手臂从袖子里退出时,她的肘弯擦过我的手腕。

肘弯的皮肤是全身最软的那块,和她的虎口是两个极端。

短衣落在她脚边。她没去捡,没去叠。沈采会把每一件衣服都叠好,张蕙不叠。衣服脱了就是脱了,她不会在衣服上花多余的动作。

她站在我面前,只穿着中衣和亵裤。

中衣的领口松开了半寸,露出锁骨下方的皮肤。

她的锁骨比沈采宽,也更直,像一字横在肩下。

锁骨上有一根青筋在跳动。

我去解她中衣的系带。手指碰到她胸口正中时,她的胸骨微微一颤。不是怕。是那里的皮肤太薄,碰到了骨膜,触感传得比别处深。

中衣落地。

她的上半身裸了。

很瘦。

不是弱,是精。

每一寸肉都长在该长的地方。

肩膀比寻常妇人宽半指,肱骨外侧有一条细细的肌肉线条,从肩头延伸到肘弯。

乳房不大,形是圆的,乳尖是深褐色,微微上翘。

肋骨最下面一根隐约可见,不是瘦出来的,是练武的人呼吸深,肋间肌常年收束,把那一带的脂肪压薄了。

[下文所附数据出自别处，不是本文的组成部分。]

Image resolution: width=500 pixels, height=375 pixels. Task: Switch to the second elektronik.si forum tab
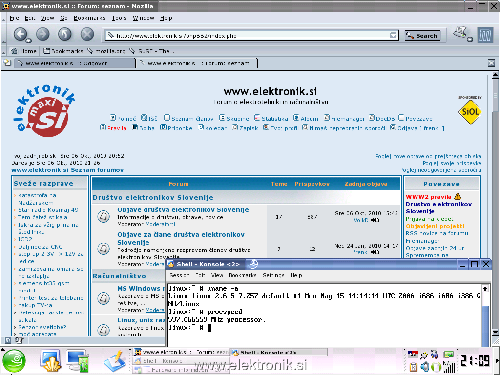[197, 63]
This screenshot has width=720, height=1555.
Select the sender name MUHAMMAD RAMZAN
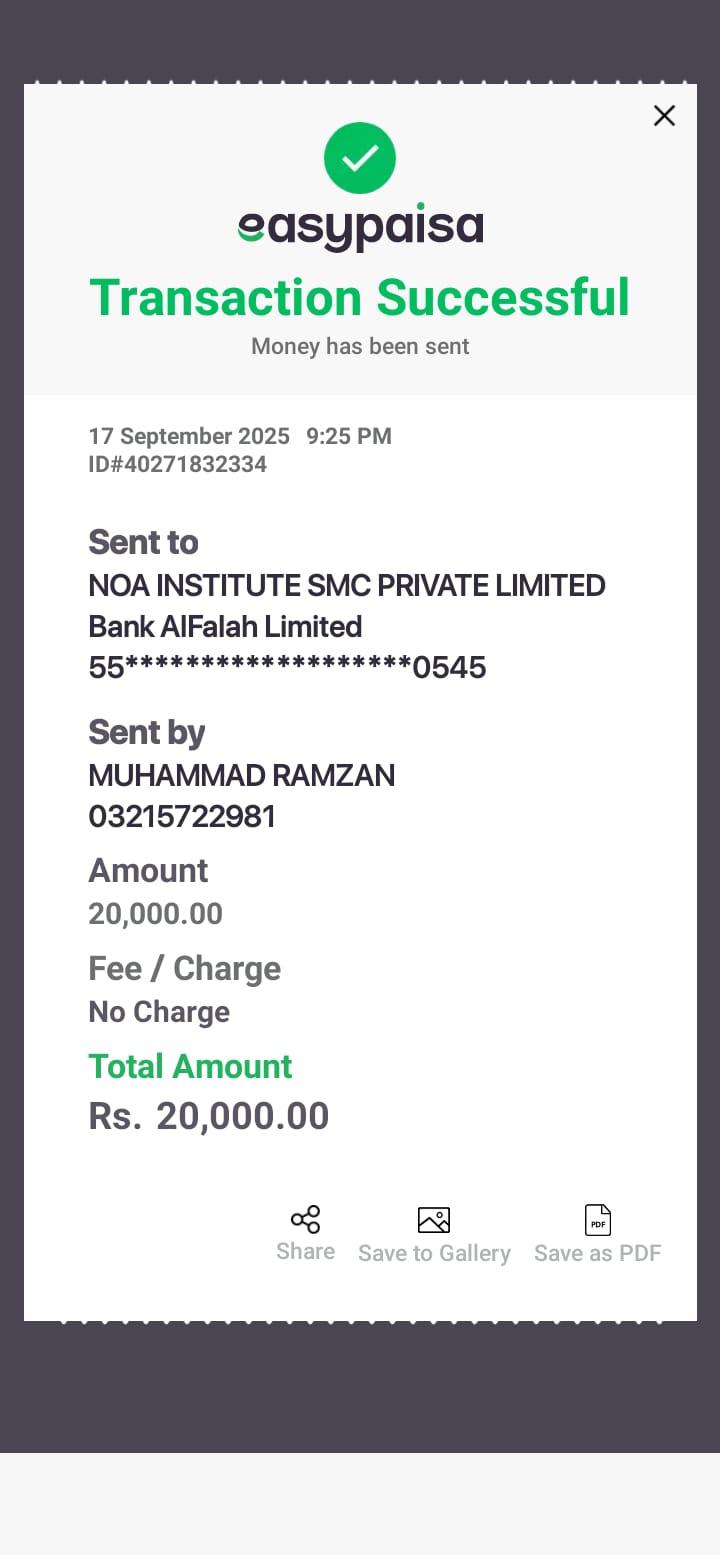[x=242, y=775]
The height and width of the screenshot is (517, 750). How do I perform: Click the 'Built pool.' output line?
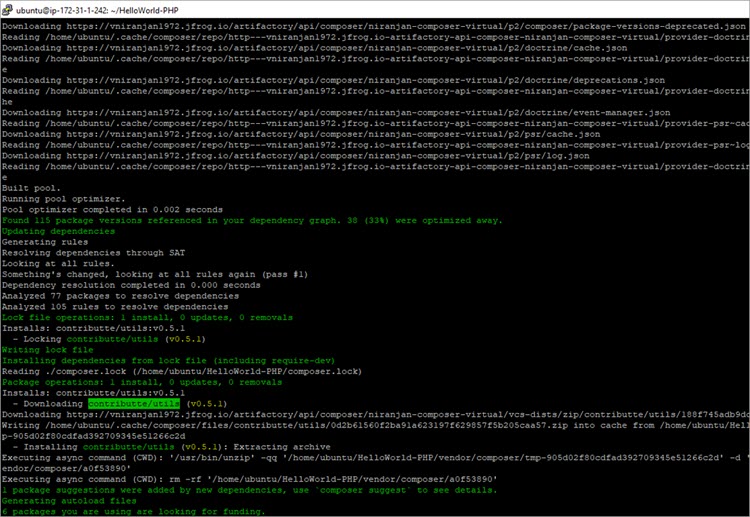coord(32,188)
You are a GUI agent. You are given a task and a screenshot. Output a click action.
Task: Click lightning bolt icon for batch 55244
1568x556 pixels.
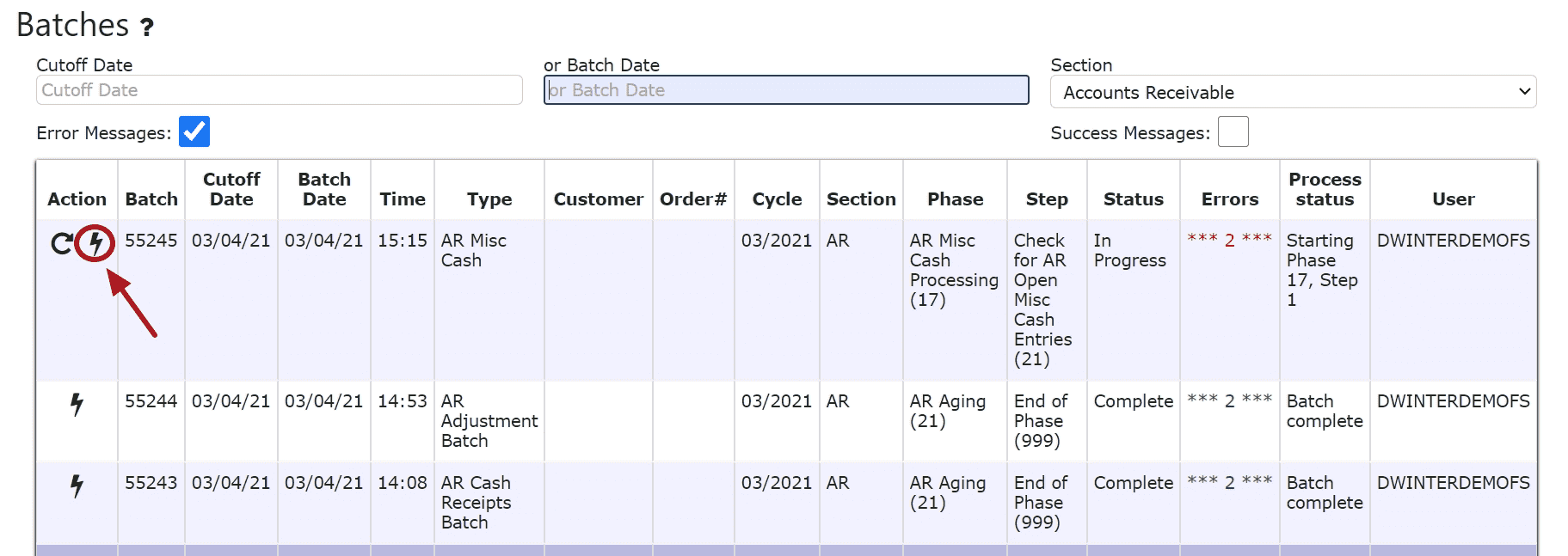77,404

她的肚脐左下方有一块淡黄色的淤青。不是新伤,边缘已经模糊了,正在散。

“怎么弄的。”

“骑马。鞍桥磕的。”

“什么时候。”

“前天。”

前天是她丈夫决定把她送来的那天。她出去骑了马。不是散心,是把自己颠到浑身散架,才回来面对这件事。

她忽然动了。

不是后退,是抬手。

她把我腰上的带钩解开了,动作比我快得多。

不是熟,是干脆。

带钩弹开的一瞬她看了我一眼,那个眼神在说:你做我也做。

我的外衣被她解开。

她的手探进我中衣里的时候,指节上的茧擦过我肋骨。

触感粗糙,硬。

她没留指甲,修剪得很短。

不是为弹琴,是为拉弓。

拉弓的人不留指甲,因为指甲会挂弦。

她的手停在我小腹左侧。

停在那道箭疤上。

她的手指比我认识的任何一个女人都准确。

不是摸,是量。

她用手指量我箭疤的长短:食指从疤的上端量到下端,中指跟上,两指并拢。

她的手指没有误差。

她太熟悉箭疤了——她自己身上也有一道。

所以她不用看就能量出来。

“弩箭。”她说。

“是。”

“三年前的。”

“你怎么知道。”

“弩箭进去的口子比箭簇小,皮会往内卷。你这个疤边缘往内翻了半圈。是弩,不是弓。”

她说话时手指还按在疤上。不轻不重,像在按一份军报上的火漆封印。

我把她推倒在榻上。

她倒下时用手肘撑住了上半身,没有完全躺平。

她的头发铺在竹席上。

张郃家的竹席和我的不一样,旧的,已经睡出了包浆,竹片之间的缝隙比我的宽,夹住了她的头发。

她甩了一下头把头发扯出来,那个动作像马甩鬃。

我压上去。她用手肘撑住我的胸口。

不是推。是留距离。

半寸。她撑住我,我们的脸隔着半寸。她的鼻尖差一点碰到我的上唇。呼吸搅在一起。她的呼吸是热的,带着刚才那口冷茶的微甜。

“丞相,”她压低声音,“我不是沈氏。”

这句话让我眼睛眯了一下。

她知道沈采。

她当然知道。

许都这个圈子里,哪个女人被送进了丞相府,不出三天就会在所有人嘴里传遍。

但她不是在比较,不是在吃醋。

她在告诉我:不要用对待沈采的方式对待我。

“我没打算把你当沈氏。”

她松开了手肘。我倒在她身上。

她的身体比我想象中热。那么瘦的人应该凉一些,但她不凉。她的体热是往外的,像一块晒了一下午太阳的青石板。

我进入她。

那一刻她的身体终于不再受控。

她内部比沈采紧得多,不是紧张,是天生。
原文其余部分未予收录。